В это время огромный ястреб, распластавшись в воздухе, неподвижно остановился над нашею поляною. Суровым педагогом всматривался он и вслушивался в ту веселую возню, что затеяли в лесу маленькие пичужки. Мы невольно залюбовались воздушным разбойником. Красивый рисунок его разноперого наряда, желтые рубчатые лапы, с судорожно стянутыми острыми когтями и, словно стеклянный, круглый хищный глаз, круто загнутый клюв отчетливо выделялись на безоблачном лазуревом небе.

- Захочу, друг, я и тебя в мешок посажу! – рассмеялся старик и утер рукою свою жиденькую бородку.

- Нешто и ими занимался когда? – спросил я. – Как же ж, батюшко, это мое первое удовольствие с ястребами охотиться. У меня и сейчас сидит на стуле добрый перепелятничек, «полуторапудовой»* гнездырь! Сам я даже и из гнезда доставал его в лесу. Потому, сударь, гнездырь завсегда смирнее «слетуха». С тем возни больше, да и отыгрывается он чаще. Ему дорого насмелиться и только один раз слететь с гнезда, а то он и будет на свои крылушки надеяться. Впрочем, батюшко, я и «дикомытов»** ловил – и то вынашивал и до дела доводил. Только теперь, признаться, я бросил эту охоту. С тех самых пор и зарекся, как со мною один случай был, – добавил старик и задумался.

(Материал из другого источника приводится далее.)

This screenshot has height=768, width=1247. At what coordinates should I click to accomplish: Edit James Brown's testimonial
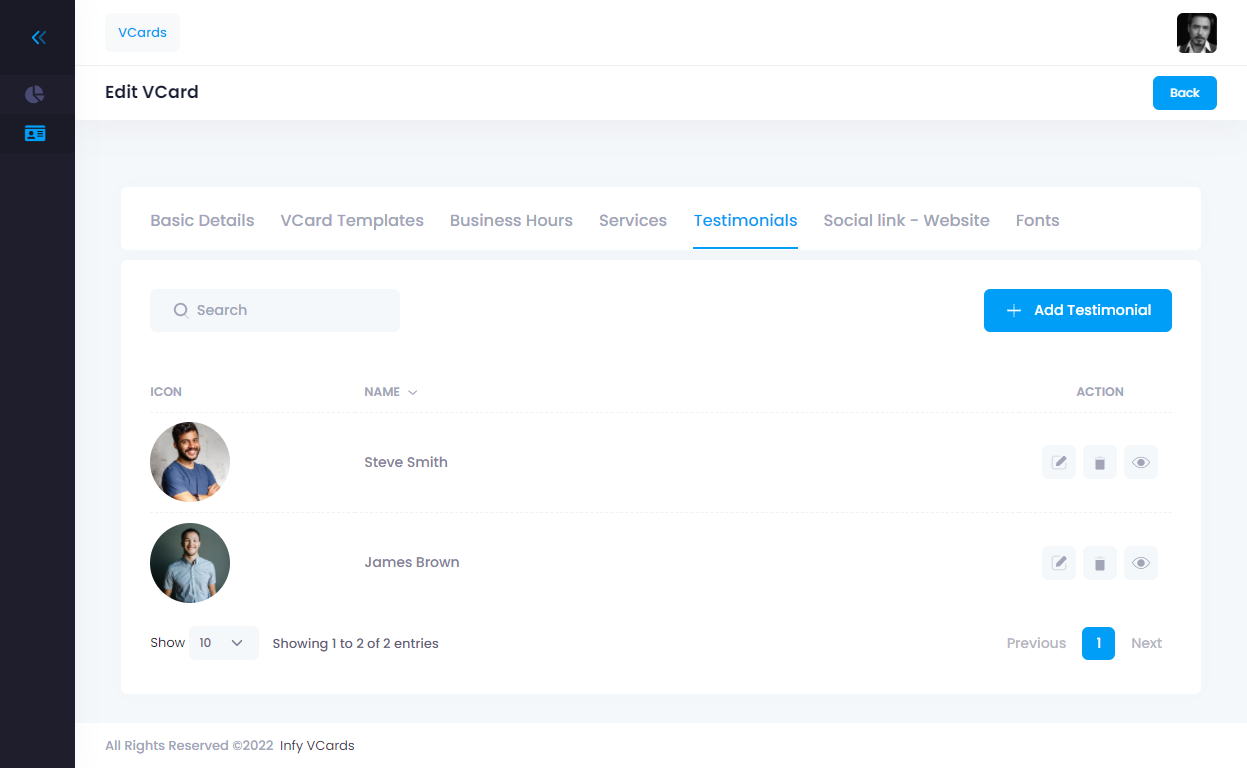tap(1059, 563)

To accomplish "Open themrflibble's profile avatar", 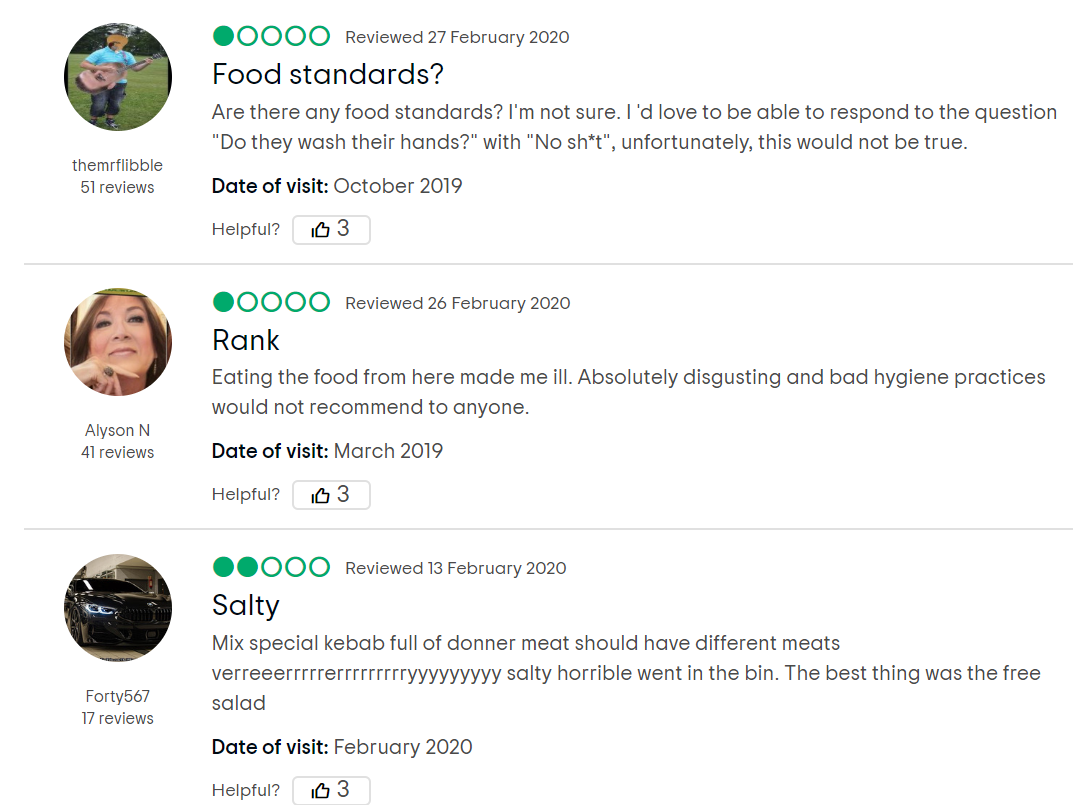I will 118,77.
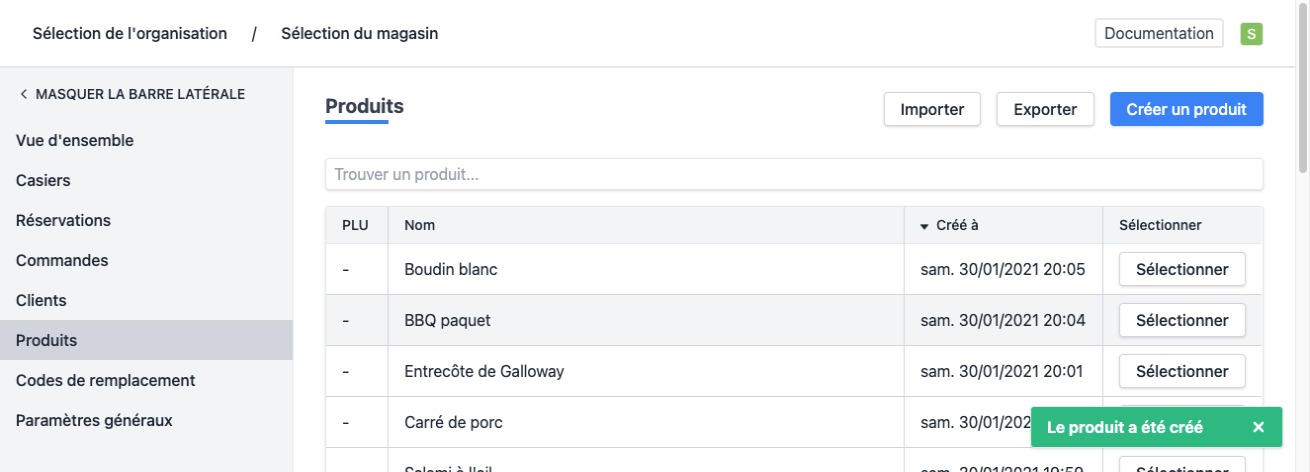Image resolution: width=1310 pixels, height=472 pixels.
Task: Open the Casiers sidebar item
Action: point(43,181)
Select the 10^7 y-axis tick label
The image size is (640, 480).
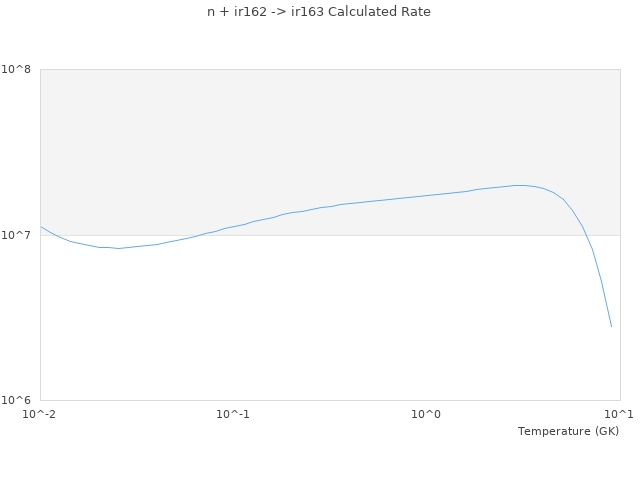pyautogui.click(x=18, y=235)
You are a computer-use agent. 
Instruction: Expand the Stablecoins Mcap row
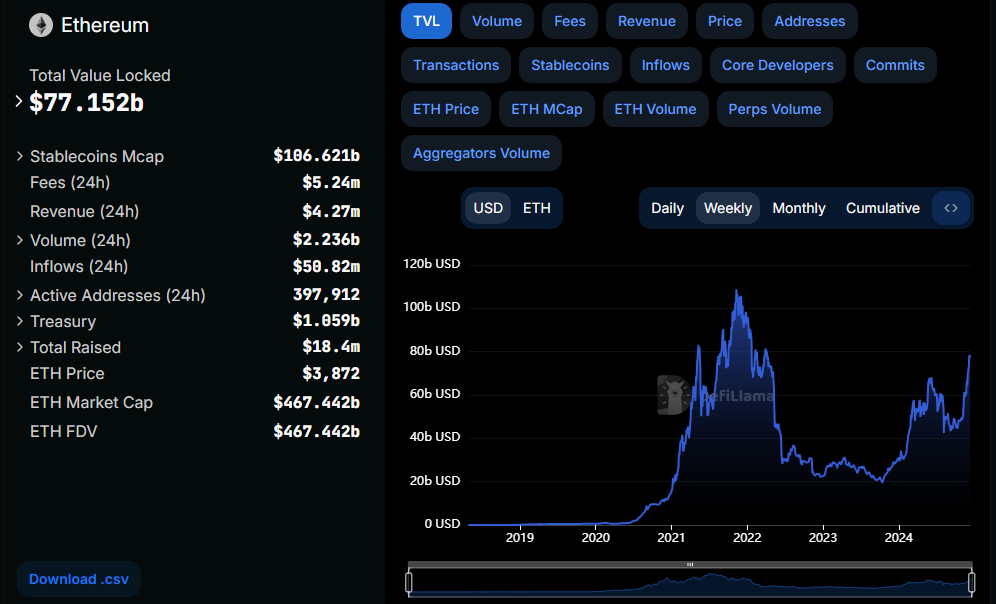pyautogui.click(x=21, y=156)

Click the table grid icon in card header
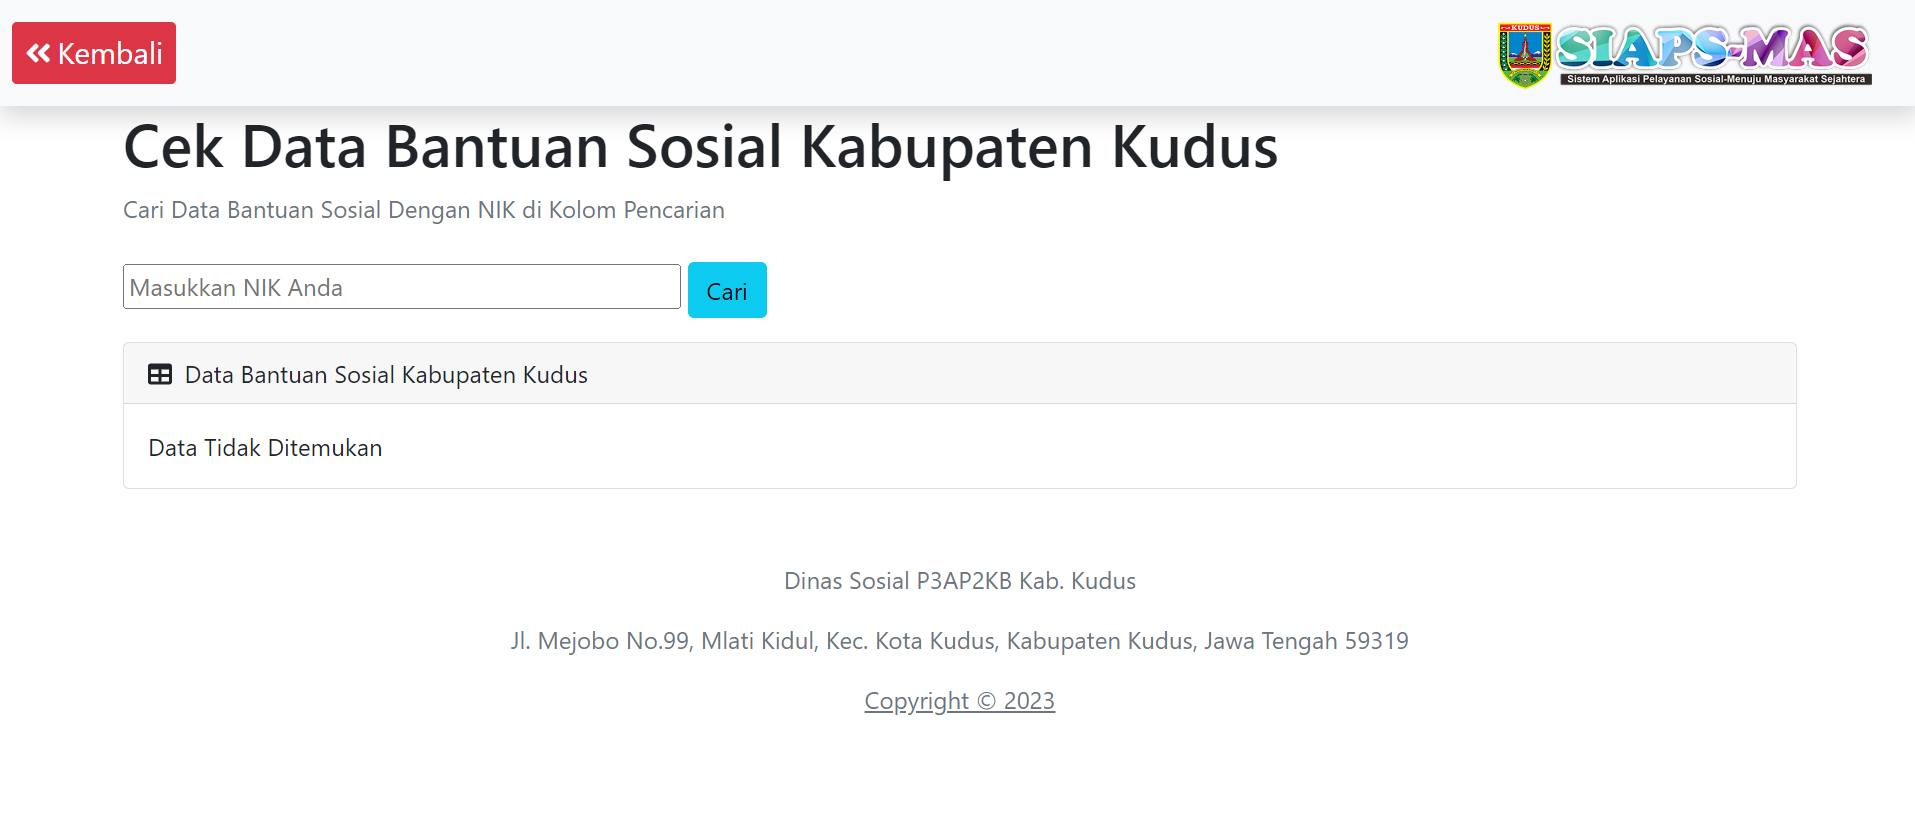coord(160,375)
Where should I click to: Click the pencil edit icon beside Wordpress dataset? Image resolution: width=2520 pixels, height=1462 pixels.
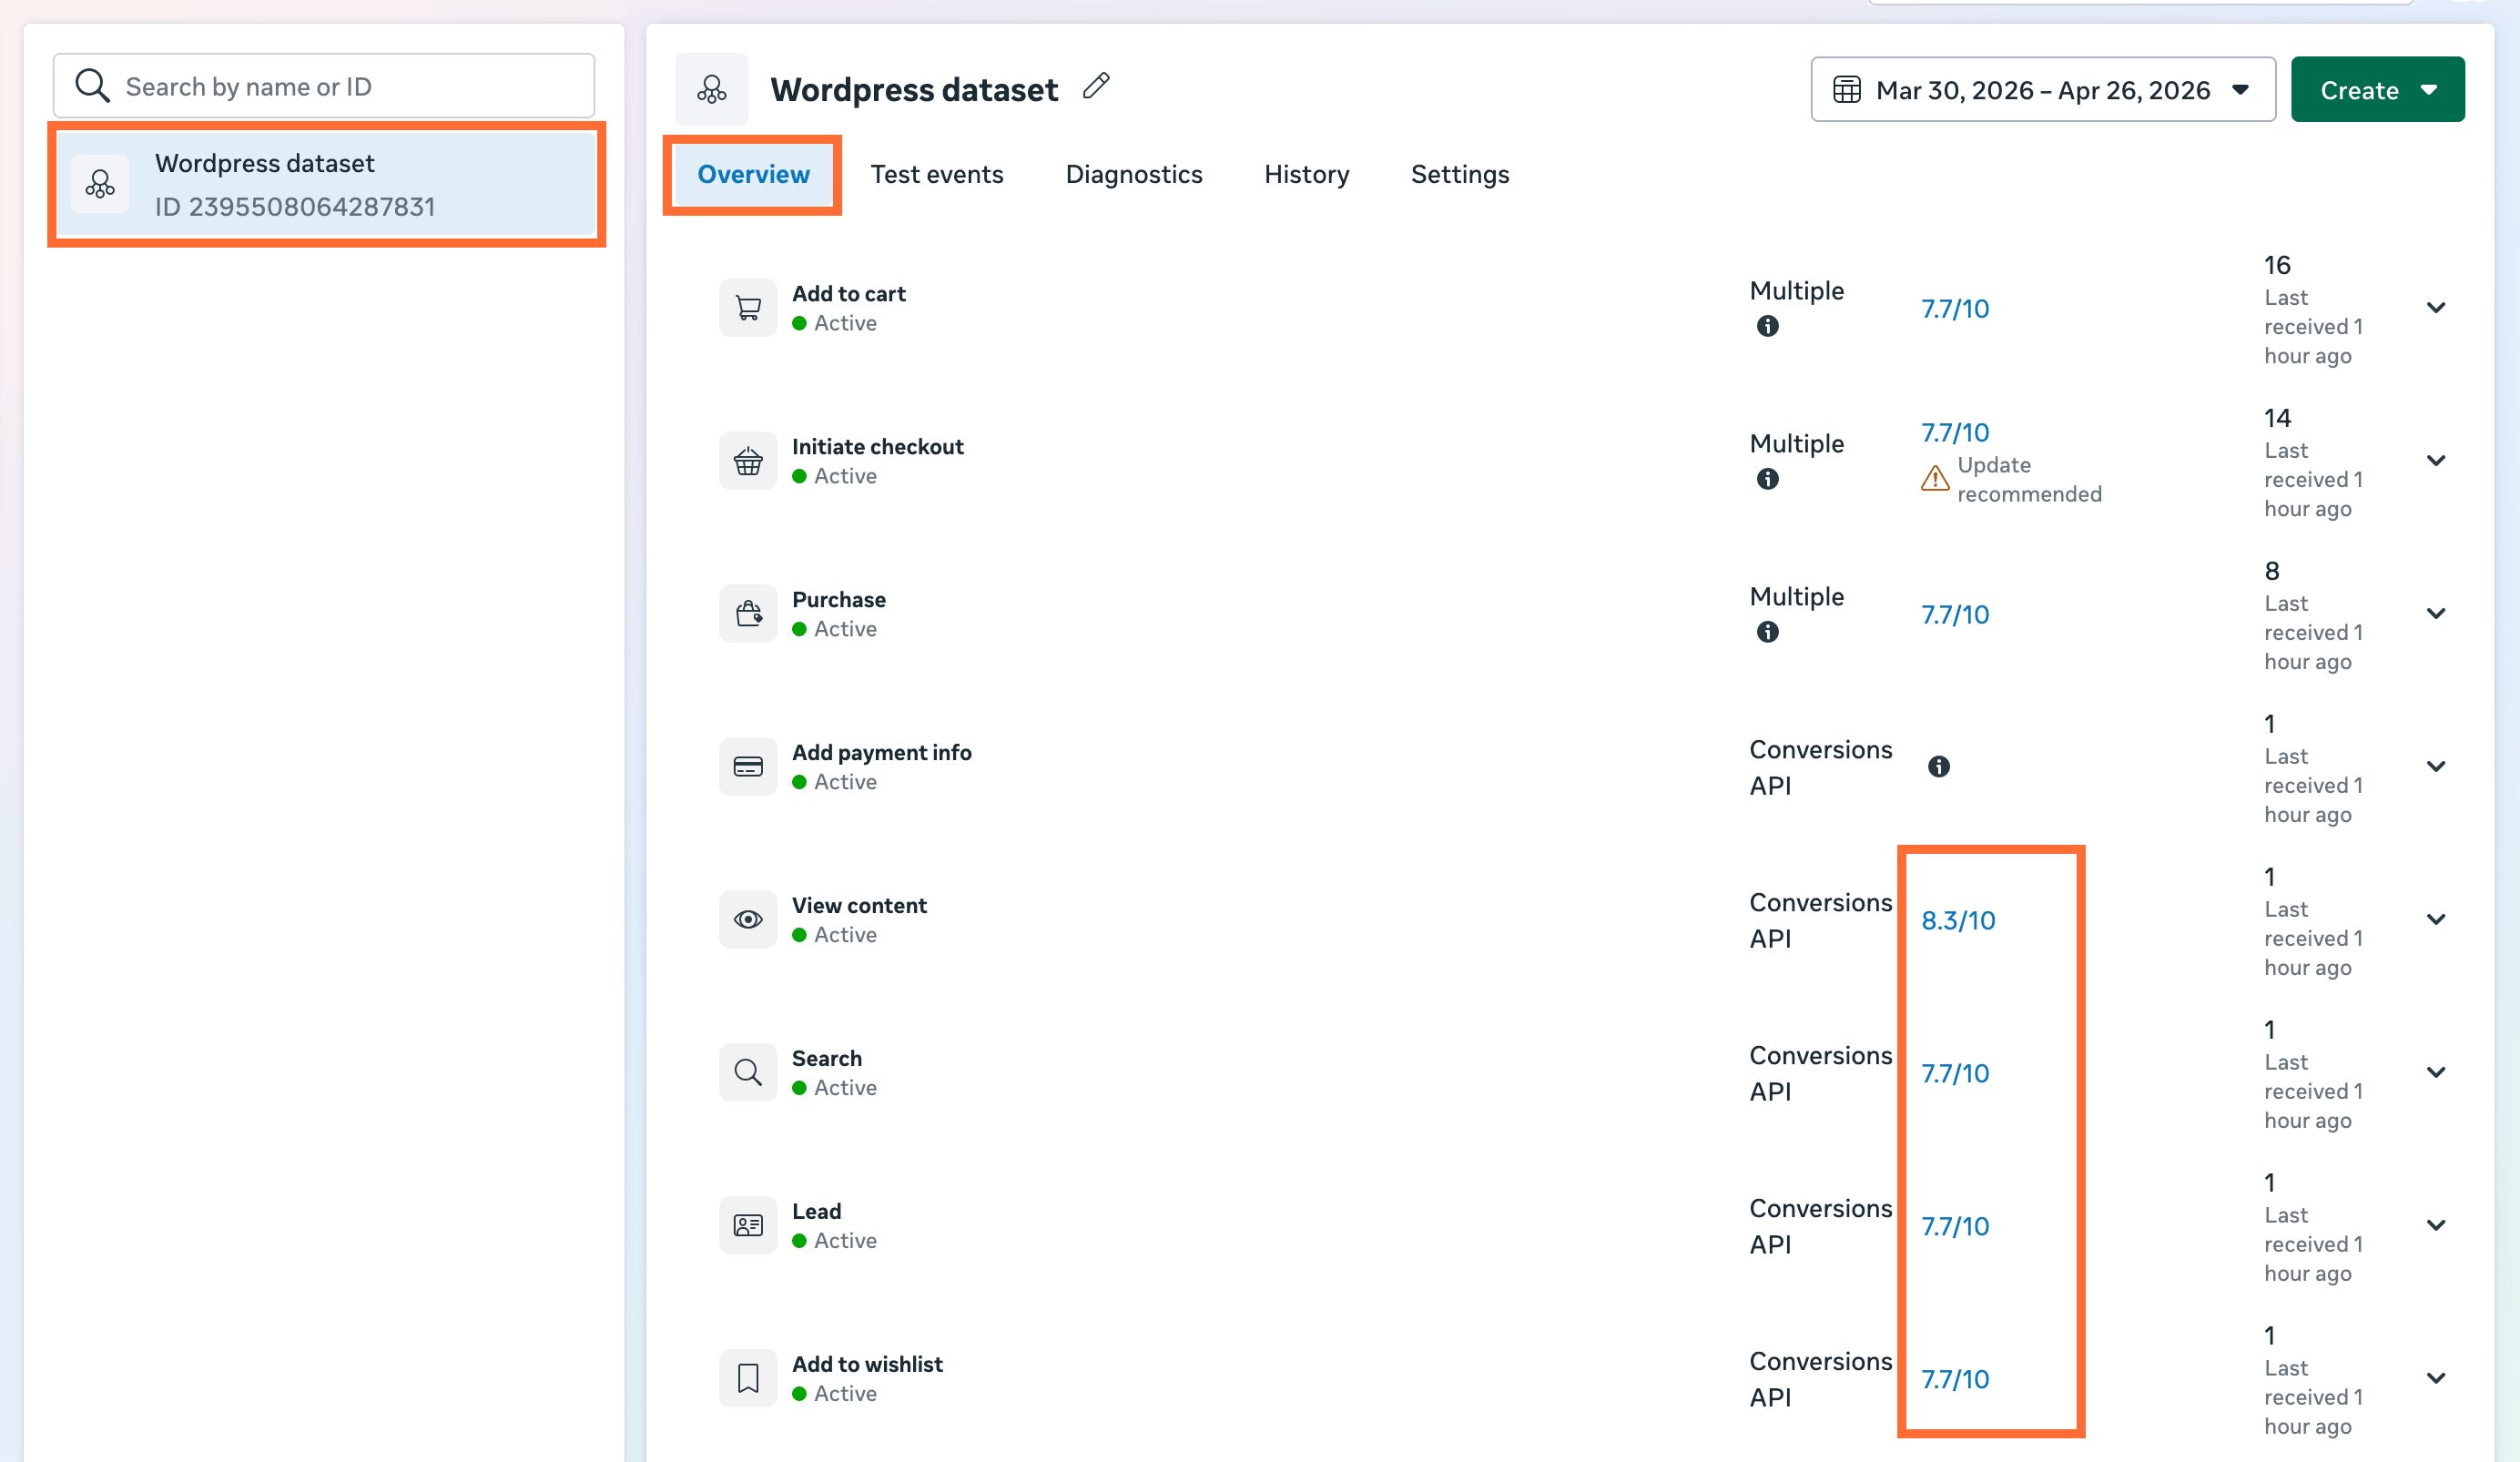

Я снова налил и передал ему стаканчик, который, видимо, оживил моего собеседника.

- Ну, как же ж это дело было? – допытывался я.

- Да так, батюшко, было, – начал Иван Иванович. – Один раз повадился к нам летать ястреб. И вот же какой из себя хороший, что и не выговоришь! А уж цыплят был ловок ловить – беда! Только что баба моя выпустит наседку за угол – он уж тут; сторгует и сторгует… не одного – так двух унесет. Только собою он был не перепелятник, а настоящий «утятник», хворменный, что пером, что ладами. Ну, конечно, я поймал его. Из-нарочно даже сделал кутню*** попросторнее, он прямо и опустился на приваду. Придал я старанье – 18 зорь вынашивал его. Ну, он и обрусел хорошо. Взялся за науку как должно, что ни выметит – я им словно рукою беру. Только один разок вздумалось ему отыграться. Витютень его увел. Домой вскорости же сам и воротился. Хорошо-с. Вот пришла весна, я и вышел себе походить и челига взял с собою. Вздел рукавицу, надел шалгач****, захватил для потехи и маленькие тулумбашы*****, чтобы спугивать птицу, и вабила******. Тоже и его я принарядил как должно, потому что у меня с исстари был весь «соколиный наряд». Один барин, царство ему небесное, пожертвовал мне его за мою услугу. Первым делом я ему гремушечку серебряную ввязал как раз над хвостом, а на ножки надел красные обносцы, пестро расшитые, ну и заклобучил его; на случаи еще и должик******* прихватил. И так хорошо показалося мне на белом свете, что, кажется, и домой-то незачем было идти!.. Ношуся с моею утехою, как дитя с куклою… Зима-то, признаться, порядочно надоела мне. Дальше да дальше, и пришел к пруду. Он и так-то у нас оченно уж дюже велик, а в то время он еще и в разливе был. Там шумит, там гуляет, по всем низам разлился – бежит, играет себе и ржет, словно жеребец стоялый. Ну, а птицы-то дикой, вижу, еще нету. Конечно, чибиса эти кричат, кувыркаются по лугам, а настоящей-то дичи не видно. Только и чернеется, вижу, пары две уточек середь пруда. Глядь – и поднимись с воды селезень, свиязь-белобокий, во-о какое дите…. Я пустил своего дикомыта, расклобучил его, приподнял так-то на руке, указал ему и кричу – «взять»! Дикомыт мой и полез за тем селезнем наверх. И что ж только там было – и сказать нельзя… – с глубоким волнением проговорил старый охотник,

- Все это словно нарочно было подстроено. Как же ж, батюшко? – ведь и вам известно, что свиязю полагается на улет уходить, а он взялся вверх забирать, буравцем пошел – ну, не грех ли же тут? Конечно, ястреб не должен ему уважить!.. Селезень вышает, а ястреб себе еще того круче взбирается. И его ужо чуть видно стало. Беда да и только! Однако видать, что и ястреб засерчал и ужо совсем крыльями распростирался. И уж такие он две ставочки дал, что хоть бы и настоящему соколу впору!.. Конечно, что ястребу, что соколу-балобану, что, к примеру, пустельге и кобцу положено бить птицу в достижь. Ну, а мой-то показал колена особливые. Наконец, в самом глубоком поднебесье, великом верху, ястреб мой совсем замер. И вдруг дал ставку прямым кречетиным обычаем. Пулею ударил он сверху селезня своею грудью и заразил его… и – что ж бы вы думали? – в крайнем волнении вскрикнул старик и судорожно всплеснул худыми руками.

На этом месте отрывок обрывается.